# the young ones



## Nightintodream (Oct 27, 2007)

OMG i saw the show only resently I LOVE the idea of a sewasidle hippy it is just so cool. any one elce seen or rember this show?


----------



## Rixxster (Oct 27, 2007)

I own season 1&2 really great comedy imo the only un funny one was Mike.

The others just true comedy mix
Punk
Anarchist
Hippy

hehe think one of fav episodes on season 2 where rick says "hands up who likes me" then he ends up trying to kill him self with laxatives X3


----------



## Nightintodream (Oct 27, 2007)

my fave was in season 1 when thay had the party but who cant like a sewasidal hippy


----------



## DavidN (Oct 27, 2007)

I have to admit that "sewasidal" is one of the most creative misspellings I'm likely to see today.

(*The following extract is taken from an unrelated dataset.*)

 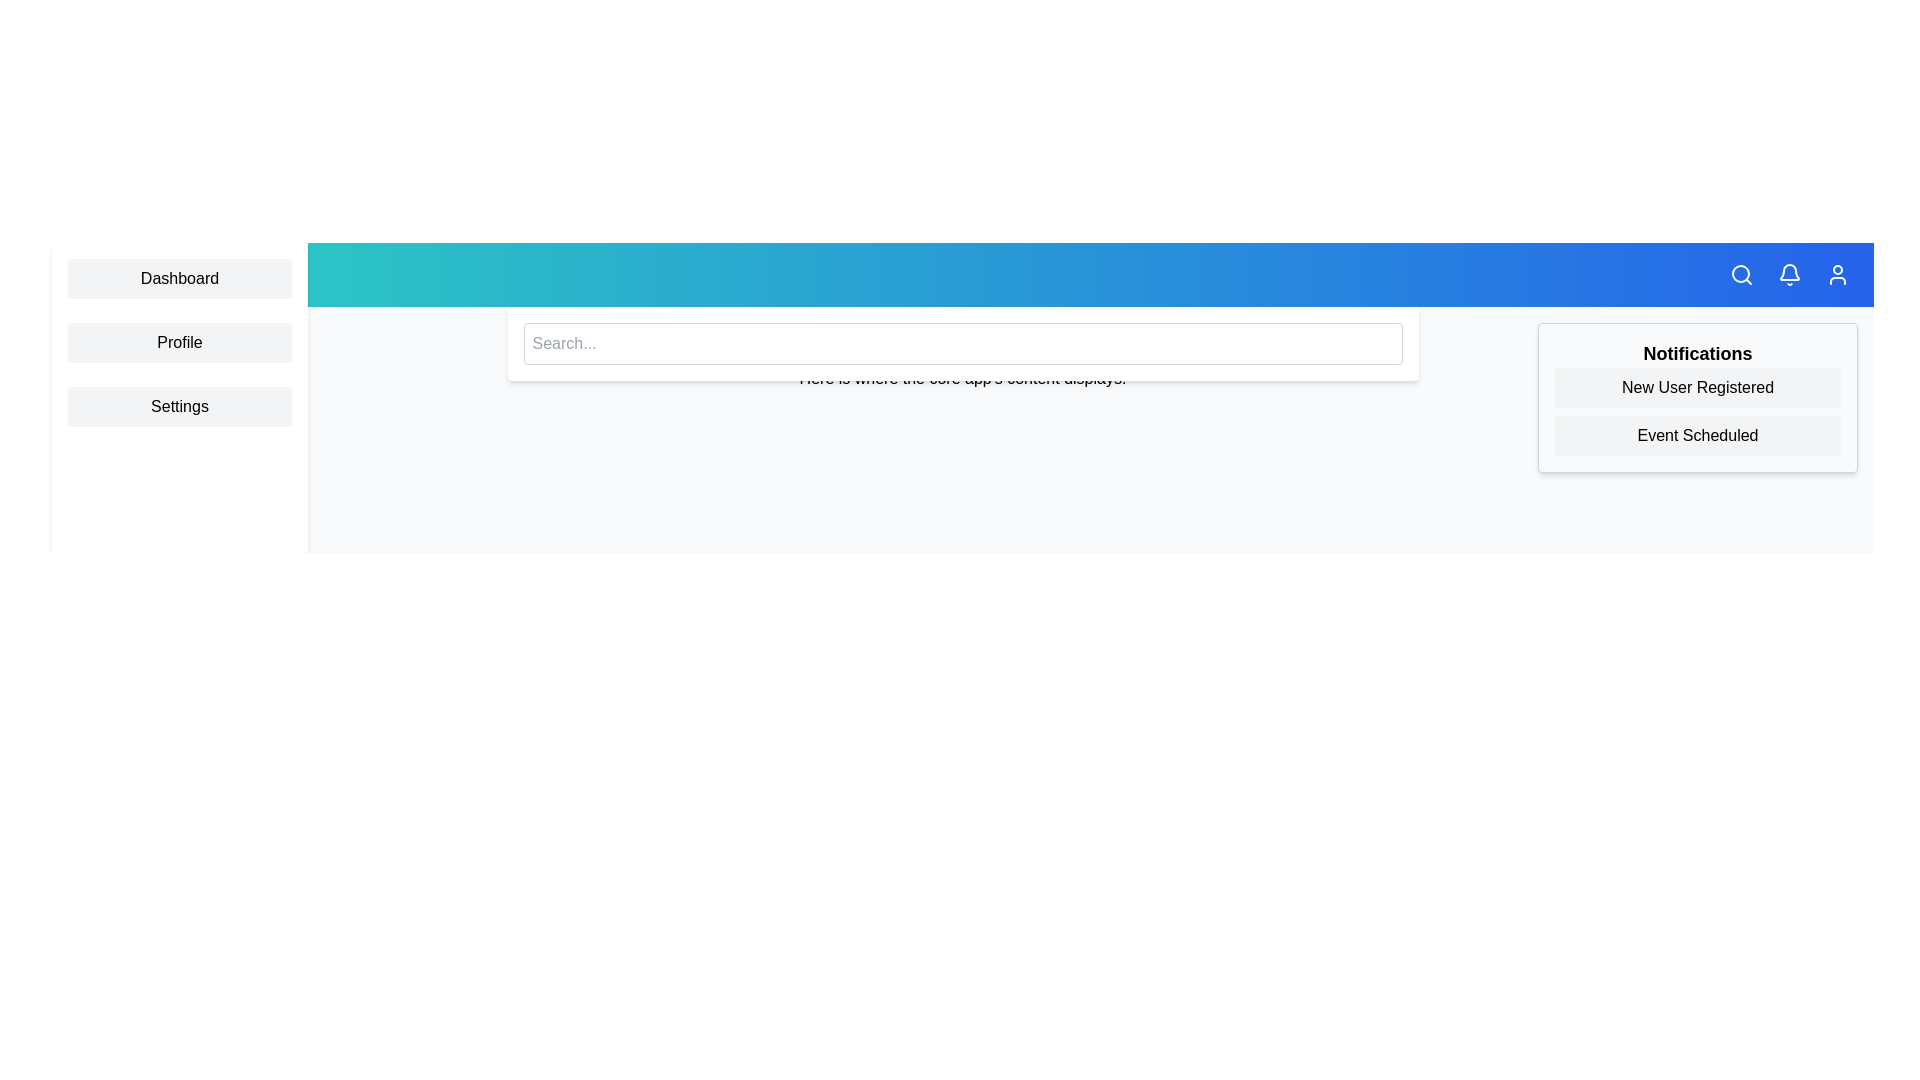 I want to click on the search icon button, which is a white magnifying glass icon on a blue background, located at the top-right of the interface, so click(x=1741, y=274).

That aside, I like The Young Ones - it's not exactly the best of Rik Mayall and Adrian Edmondson's work (apart from the episode where they go on University Challenge, which is hilarious), but it certainly set them up for their 20-year-long career hitting each other with frying pans.


----------



## Nightintodream (Oct 27, 2007)

ha ha ha thay kill the other teem


----------



## Mayfurr (Oct 27, 2007)

Viv: "I can't seem to get rid of this headache. What's the best thing for a hangover?"
Mike: "Drinking heavily the night before..."


----------



## Nightintodream (Oct 27, 2007)

lol
Neil: like guys you know im going to kill my self so i desided to like have a last supper but you know.
Rick: OH y dont you just go and die Neil


----------



## Option7 (Oct 28, 2007)

I have watched so much of this show. I was up for like 6 hours watching it once 'cause I couldn't sleep.
I think Vivian and Neil are the best characters. 
Have you seen the one where it's the summer holidays and they're bored?

*Vivian smashes Rick over the head with a cricket bat*
"GOD, even mindless violence seems boring today!"

lolz
It's a good show, but I prefer 'Bottom'


----------



## Mayfurr (Oct 29, 2007)

Nightintodream said:
			
		

> lol
> Neil: like guys you know im going to kill my self so i desided to like have a last supper but you know.
> Rick: OH y dont you just go and die Neil



Neil: "I don't wanna bring you down or anything, but I think that [crucifixion]  is a really negative way to try and kill yourself. I mean, I tried it hundreds of times, there's no way you can hammer in the last nail."


----------



## Rebel-lion (Oct 29, 2007)

The Young Ones what a great show, and what about Bottom, many a good night spent laughing my head of to those shows!


----------



## Esplender (Oct 29, 2007)

One of the only shows from the UK that were actually funny.


----------



## DARKWOLFE (Oct 29, 2007)

Nightintodream said:
			
		

> OMG i saw the show only resently I LOVE the idea of a sewasidle hippy it is just so cool. any one elce seen or rember this show?



that shows one of my fave,s used to watch it all the time


----------



## Nightintodream (Nov 3, 2007)

i wish it was back on tv


----------



## DARKWOLFE (Nov 4, 2007)

Nightintodream said:
			
		

> i wish it was back on tv


for a  time BBC america was rerunning it  i wish they would do it again


----------



## DARKWOLFE (Nov 4, 2007)

Nightintodream said:
			
		

> i wish it was back on tv


i,d love it if they put out a booxed set of dvds of all the episodes


----------



## Bloodangel (Nov 4, 2007)

Yeah, it was a great show. It put a twist on all the stereotypical characters they had on the show.


----------



## DARKWOLFE (Nov 4, 2007)

found two dvd sets  both have the comple series
http://www.bbcamericashop.com/default.asp?cpa=product&id=1601&ctl=81&cc=21233&tt=
http://www.bbcamericashop.com/default.asp?cpa=product&id=4378&ctl=81&cc=21233&tt=


----------



## Rixxster (Nov 6, 2007)

Vivian: "Do not lean out of the window...i wounder why"
*sticks head out of the window*
Vivian: "AAARRRGGGHH"

outside the train...

vivian: "you took your time ya bastard...."


----------